**RECORD SET**
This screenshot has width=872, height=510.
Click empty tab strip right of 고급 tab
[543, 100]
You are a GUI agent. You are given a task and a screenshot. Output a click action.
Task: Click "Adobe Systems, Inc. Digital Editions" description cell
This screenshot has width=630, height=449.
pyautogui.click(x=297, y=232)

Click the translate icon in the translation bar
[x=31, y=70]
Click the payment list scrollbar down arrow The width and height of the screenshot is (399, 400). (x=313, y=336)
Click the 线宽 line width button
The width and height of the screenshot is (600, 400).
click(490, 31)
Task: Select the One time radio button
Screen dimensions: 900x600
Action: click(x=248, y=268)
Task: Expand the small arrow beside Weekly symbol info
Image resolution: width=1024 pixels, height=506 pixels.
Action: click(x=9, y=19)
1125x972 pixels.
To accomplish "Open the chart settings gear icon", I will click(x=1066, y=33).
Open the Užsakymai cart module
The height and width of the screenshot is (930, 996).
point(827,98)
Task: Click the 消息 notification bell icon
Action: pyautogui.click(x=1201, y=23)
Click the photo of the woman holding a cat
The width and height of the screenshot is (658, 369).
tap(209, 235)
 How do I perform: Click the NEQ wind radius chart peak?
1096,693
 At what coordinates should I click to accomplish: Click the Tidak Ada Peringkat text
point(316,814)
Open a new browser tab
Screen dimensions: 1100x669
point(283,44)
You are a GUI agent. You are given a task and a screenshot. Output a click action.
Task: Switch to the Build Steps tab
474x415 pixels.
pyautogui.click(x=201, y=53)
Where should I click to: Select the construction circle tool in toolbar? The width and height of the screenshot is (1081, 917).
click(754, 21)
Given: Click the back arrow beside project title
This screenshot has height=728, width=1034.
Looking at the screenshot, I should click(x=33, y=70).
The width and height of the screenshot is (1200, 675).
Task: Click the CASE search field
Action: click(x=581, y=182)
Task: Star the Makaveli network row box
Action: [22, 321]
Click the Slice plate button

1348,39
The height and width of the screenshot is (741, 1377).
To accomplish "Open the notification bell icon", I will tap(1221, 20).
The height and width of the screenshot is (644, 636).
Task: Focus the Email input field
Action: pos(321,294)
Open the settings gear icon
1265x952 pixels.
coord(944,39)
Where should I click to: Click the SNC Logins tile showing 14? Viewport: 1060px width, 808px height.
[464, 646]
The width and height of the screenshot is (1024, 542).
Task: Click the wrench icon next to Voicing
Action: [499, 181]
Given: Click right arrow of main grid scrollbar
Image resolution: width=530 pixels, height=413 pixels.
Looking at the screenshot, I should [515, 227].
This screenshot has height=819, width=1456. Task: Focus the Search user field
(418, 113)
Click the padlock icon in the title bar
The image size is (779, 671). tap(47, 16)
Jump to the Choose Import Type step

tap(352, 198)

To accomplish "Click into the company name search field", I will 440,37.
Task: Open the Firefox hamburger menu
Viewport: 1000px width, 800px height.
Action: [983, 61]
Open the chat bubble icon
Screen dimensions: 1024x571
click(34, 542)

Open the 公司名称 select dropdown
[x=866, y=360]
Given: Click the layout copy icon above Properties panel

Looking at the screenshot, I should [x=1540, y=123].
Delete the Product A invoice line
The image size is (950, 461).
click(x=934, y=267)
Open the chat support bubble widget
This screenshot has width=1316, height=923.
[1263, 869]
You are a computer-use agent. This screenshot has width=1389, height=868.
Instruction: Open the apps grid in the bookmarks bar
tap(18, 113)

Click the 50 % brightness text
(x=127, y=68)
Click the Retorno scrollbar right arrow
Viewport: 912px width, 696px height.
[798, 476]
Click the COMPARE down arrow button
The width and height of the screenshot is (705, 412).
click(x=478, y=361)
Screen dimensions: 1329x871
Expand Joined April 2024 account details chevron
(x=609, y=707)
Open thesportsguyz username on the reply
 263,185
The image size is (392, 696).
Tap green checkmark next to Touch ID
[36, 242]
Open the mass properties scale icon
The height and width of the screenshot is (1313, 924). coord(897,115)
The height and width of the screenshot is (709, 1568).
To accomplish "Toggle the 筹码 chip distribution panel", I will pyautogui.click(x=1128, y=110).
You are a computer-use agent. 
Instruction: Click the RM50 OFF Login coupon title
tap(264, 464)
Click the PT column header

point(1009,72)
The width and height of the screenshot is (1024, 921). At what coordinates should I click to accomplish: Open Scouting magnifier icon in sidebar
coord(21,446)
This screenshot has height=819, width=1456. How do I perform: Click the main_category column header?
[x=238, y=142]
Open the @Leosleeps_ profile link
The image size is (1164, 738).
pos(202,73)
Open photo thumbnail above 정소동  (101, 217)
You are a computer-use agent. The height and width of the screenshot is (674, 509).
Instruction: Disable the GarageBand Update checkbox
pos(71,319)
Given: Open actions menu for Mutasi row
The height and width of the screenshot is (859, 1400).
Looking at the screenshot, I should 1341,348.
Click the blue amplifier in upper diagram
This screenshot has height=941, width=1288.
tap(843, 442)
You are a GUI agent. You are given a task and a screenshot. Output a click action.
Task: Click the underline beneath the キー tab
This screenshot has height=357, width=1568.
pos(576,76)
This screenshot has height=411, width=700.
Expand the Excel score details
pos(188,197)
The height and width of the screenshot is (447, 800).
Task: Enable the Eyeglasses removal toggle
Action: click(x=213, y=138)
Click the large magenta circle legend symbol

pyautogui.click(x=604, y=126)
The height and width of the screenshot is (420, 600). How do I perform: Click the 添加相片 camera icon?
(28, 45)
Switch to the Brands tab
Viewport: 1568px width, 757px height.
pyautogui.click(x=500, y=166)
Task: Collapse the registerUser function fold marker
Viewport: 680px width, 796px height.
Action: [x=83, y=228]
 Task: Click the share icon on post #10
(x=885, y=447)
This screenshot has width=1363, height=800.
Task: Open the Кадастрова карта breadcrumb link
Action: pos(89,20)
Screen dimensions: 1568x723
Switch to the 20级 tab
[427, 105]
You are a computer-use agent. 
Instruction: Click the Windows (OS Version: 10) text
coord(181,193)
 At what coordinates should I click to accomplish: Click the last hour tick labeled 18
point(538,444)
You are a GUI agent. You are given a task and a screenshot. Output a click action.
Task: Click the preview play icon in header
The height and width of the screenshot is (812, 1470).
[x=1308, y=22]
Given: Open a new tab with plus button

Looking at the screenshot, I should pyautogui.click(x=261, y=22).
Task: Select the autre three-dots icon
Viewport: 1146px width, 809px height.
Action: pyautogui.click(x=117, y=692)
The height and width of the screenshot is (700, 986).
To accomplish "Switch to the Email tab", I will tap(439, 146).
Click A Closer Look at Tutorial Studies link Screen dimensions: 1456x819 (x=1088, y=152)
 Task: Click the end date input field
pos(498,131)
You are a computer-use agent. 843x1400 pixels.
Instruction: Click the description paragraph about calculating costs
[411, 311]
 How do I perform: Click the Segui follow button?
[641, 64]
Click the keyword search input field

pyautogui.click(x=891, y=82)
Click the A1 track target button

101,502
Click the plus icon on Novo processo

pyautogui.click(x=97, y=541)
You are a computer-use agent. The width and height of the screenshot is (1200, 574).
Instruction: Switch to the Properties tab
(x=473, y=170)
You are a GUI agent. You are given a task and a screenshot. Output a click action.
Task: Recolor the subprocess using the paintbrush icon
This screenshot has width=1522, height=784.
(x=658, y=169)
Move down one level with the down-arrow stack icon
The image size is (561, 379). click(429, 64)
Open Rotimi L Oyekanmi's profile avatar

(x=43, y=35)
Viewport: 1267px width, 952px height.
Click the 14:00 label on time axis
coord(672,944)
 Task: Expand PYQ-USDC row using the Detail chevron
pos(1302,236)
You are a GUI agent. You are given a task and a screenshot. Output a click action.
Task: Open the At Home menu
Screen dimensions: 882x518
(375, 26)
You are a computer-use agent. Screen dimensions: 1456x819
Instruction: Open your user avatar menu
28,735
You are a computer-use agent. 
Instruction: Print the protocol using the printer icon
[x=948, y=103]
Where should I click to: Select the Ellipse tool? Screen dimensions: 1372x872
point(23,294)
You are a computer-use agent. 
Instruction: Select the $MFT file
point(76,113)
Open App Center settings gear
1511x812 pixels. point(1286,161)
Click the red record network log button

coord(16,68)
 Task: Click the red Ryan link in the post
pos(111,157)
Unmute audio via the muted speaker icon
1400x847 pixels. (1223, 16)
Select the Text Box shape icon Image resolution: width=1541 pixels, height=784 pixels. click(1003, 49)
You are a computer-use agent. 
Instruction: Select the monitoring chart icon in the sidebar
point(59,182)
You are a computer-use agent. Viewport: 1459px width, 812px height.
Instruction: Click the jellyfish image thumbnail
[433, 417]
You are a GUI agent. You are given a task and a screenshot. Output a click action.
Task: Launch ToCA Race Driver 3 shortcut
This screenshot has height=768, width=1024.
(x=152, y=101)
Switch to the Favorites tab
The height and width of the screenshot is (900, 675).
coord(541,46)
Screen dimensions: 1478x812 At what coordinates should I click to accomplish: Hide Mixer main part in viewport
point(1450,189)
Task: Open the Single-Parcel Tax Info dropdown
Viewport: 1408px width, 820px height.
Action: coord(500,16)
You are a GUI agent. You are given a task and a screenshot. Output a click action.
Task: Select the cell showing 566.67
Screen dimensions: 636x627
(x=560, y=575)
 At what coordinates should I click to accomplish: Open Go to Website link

**WHAT TO WORK ON**
Please repeat the data above word for word, from its first line through the line containing "Action: click(x=248, y=268)", including both of those lines.

**CORRECT OUTPUT**
This screenshot has width=872, height=510.
Click empty tab strip right of 고급 tab
[543, 100]
You are a GUI agent. You are given a task and a screenshot. Output a click action.
Task: Click "Adobe Systems, Inc. Digital Editions" description cell
This screenshot has width=630, height=449.
pyautogui.click(x=297, y=232)

Click the translate icon in the translation bar
[x=31, y=70]
Click the payment list scrollbar down arrow The width and height of the screenshot is (399, 400). (x=313, y=336)
Click the 线宽 line width button
The width and height of the screenshot is (600, 400).
click(490, 31)
Task: Select the One time radio button
Screen dimensions: 900x600
Action: click(x=248, y=268)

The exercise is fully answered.